◆ DIRECTION:
Revise the part of the rows that opens with the line containing "Task: Tap the Switching Power Supplies bullet" and closes with the line containing "The image size is (866, 500). click(x=825, y=191)". Change "schematic" to "circuit diagram" and keep everything else the same.

[Records from a data source]

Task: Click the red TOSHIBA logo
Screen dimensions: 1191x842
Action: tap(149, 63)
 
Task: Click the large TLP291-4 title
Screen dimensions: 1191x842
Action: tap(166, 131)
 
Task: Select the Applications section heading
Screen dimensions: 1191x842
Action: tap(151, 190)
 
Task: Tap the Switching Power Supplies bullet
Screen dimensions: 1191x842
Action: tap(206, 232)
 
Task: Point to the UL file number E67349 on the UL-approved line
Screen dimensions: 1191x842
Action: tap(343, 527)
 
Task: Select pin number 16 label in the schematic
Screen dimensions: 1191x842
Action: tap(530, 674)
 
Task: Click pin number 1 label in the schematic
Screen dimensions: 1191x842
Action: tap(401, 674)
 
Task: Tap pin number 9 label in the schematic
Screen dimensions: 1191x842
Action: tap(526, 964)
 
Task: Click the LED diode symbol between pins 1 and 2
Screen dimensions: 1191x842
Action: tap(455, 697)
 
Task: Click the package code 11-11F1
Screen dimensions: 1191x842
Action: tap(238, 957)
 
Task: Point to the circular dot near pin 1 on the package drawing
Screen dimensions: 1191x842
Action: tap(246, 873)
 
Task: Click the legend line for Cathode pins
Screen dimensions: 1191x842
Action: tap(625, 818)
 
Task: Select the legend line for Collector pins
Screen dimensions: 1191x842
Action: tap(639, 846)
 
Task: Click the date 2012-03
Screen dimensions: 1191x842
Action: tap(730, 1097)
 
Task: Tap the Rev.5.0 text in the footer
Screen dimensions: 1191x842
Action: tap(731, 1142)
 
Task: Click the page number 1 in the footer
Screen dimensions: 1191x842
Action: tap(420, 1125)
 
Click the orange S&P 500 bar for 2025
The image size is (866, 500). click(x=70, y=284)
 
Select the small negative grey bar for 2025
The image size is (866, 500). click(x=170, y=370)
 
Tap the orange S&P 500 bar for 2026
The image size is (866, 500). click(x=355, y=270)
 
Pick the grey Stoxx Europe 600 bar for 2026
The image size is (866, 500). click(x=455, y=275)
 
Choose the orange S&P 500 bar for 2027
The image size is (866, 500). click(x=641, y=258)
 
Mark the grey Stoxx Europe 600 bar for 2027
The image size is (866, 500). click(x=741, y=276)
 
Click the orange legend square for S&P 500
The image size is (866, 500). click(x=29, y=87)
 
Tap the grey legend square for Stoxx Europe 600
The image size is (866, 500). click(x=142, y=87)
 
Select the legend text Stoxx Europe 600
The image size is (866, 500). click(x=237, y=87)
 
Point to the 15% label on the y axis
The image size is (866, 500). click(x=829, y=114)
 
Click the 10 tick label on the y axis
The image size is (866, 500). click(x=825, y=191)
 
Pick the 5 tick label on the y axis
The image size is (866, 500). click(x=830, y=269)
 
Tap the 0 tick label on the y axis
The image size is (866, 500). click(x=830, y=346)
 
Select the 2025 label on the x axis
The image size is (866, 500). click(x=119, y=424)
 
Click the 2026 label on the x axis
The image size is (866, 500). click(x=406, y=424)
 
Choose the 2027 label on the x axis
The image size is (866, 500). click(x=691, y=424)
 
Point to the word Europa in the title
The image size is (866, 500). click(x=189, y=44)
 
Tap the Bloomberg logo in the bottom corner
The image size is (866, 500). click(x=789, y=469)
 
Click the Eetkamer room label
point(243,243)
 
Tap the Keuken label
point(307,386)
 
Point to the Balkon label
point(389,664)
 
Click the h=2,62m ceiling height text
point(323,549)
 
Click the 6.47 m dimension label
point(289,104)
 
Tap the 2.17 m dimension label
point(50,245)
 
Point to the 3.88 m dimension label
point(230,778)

◆ COMPLETE OUTPUT:
Task: Tap the Switching Power Supplies bullet
Screen dimensions: 1191x842
Action: tap(206, 232)
 
Task: Point to the UL file number E67349 on the UL-approved line
Screen dimensions: 1191x842
Action: tap(343, 527)
 
Task: Select pin number 16 label in the circuit diagram
Screen dimensions: 1191x842
Action: tap(530, 674)
 
Task: Click pin number 1 label in the circuit diagram
Screen dimensions: 1191x842
Action: tap(401, 674)
 
Task: Tap pin number 9 label in the circuit diagram
Screen dimensions: 1191x842
Action: tap(526, 964)
 
Task: Click the LED diode symbol between pins 1 and 2
Screen dimensions: 1191x842
Action: tap(455, 697)
 
Task: Click the package code 11-11F1
Screen dimensions: 1191x842
Action: tap(238, 957)
 
Task: Point to the circular dot near pin 1 on the package drawing
Screen dimensions: 1191x842
Action: tap(246, 873)
 
Task: Click the legend line for Cathode pins
Screen dimensions: 1191x842
Action: tap(625, 818)
 
Task: Select the legend line for Collector pins
Screen dimensions: 1191x842
Action: tap(639, 846)
 
Task: Click the date 2012-03
Screen dimensions: 1191x842
Action: tap(730, 1097)
 
Task: Tap the Rev.5.0 text in the footer
Screen dimensions: 1191x842
Action: tap(731, 1142)
 
Task: Click the page number 1 in the footer
Screen dimensions: 1191x842
Action: tap(420, 1125)
 
Click the orange S&P 500 bar for 2025
The image size is (866, 500). click(x=70, y=284)
 
Select the small negative grey bar for 2025
The image size is (866, 500). click(x=170, y=370)
 
Tap the orange S&P 500 bar for 2026
The image size is (866, 500). click(x=355, y=270)
 
Pick the grey Stoxx Europe 600 bar for 2026
The image size is (866, 500). click(x=455, y=275)
 
Choose the orange S&P 500 bar for 2027
The image size is (866, 500). click(x=641, y=258)
 
Mark the grey Stoxx Europe 600 bar for 2027
The image size is (866, 500). click(x=741, y=276)
 
Click the orange legend square for S&P 500
The image size is (866, 500). click(x=29, y=87)
 
Tap the grey legend square for Stoxx Europe 600
The image size is (866, 500). click(x=142, y=87)
 
Select the legend text Stoxx Europe 600
The image size is (866, 500). click(x=237, y=87)
 
Point to the 15% label on the y axis
The image size is (866, 500). click(x=829, y=114)
 
Click the 10 tick label on the y axis
The image size is (866, 500). click(x=825, y=191)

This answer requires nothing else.